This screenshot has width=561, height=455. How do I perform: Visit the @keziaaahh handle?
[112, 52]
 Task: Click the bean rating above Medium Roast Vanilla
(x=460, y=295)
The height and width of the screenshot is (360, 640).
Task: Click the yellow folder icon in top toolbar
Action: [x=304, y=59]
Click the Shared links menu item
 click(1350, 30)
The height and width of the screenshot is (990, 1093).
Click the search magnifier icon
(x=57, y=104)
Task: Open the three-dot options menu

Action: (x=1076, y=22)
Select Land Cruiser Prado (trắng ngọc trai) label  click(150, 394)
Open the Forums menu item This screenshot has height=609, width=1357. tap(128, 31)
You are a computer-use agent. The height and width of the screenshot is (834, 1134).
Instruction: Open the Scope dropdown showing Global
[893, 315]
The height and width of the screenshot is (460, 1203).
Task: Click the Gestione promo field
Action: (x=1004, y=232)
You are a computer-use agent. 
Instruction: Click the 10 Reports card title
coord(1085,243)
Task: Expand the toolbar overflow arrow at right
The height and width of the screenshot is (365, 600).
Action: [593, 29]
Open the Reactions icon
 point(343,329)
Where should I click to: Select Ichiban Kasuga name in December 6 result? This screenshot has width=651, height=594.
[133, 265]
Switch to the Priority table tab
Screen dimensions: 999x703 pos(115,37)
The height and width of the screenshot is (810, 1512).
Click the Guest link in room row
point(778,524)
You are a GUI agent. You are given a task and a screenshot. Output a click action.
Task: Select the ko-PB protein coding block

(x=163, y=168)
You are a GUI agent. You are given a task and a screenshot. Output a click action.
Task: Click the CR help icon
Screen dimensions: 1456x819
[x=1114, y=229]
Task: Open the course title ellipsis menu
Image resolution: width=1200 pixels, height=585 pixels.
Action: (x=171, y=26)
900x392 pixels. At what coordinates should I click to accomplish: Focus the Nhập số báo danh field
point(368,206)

== == ==

From the listing above, pick out each line where the word "agent" appears.

Solution below.
You are a computer-use agent. The height and width of the screenshot is (834, 1134).
You are a computer-use agent. 
You are a GUI agent. You are given a task and a screenshot. Output a click action.
You are a GUI agent. You are given a task and a screenshot. Output a click action.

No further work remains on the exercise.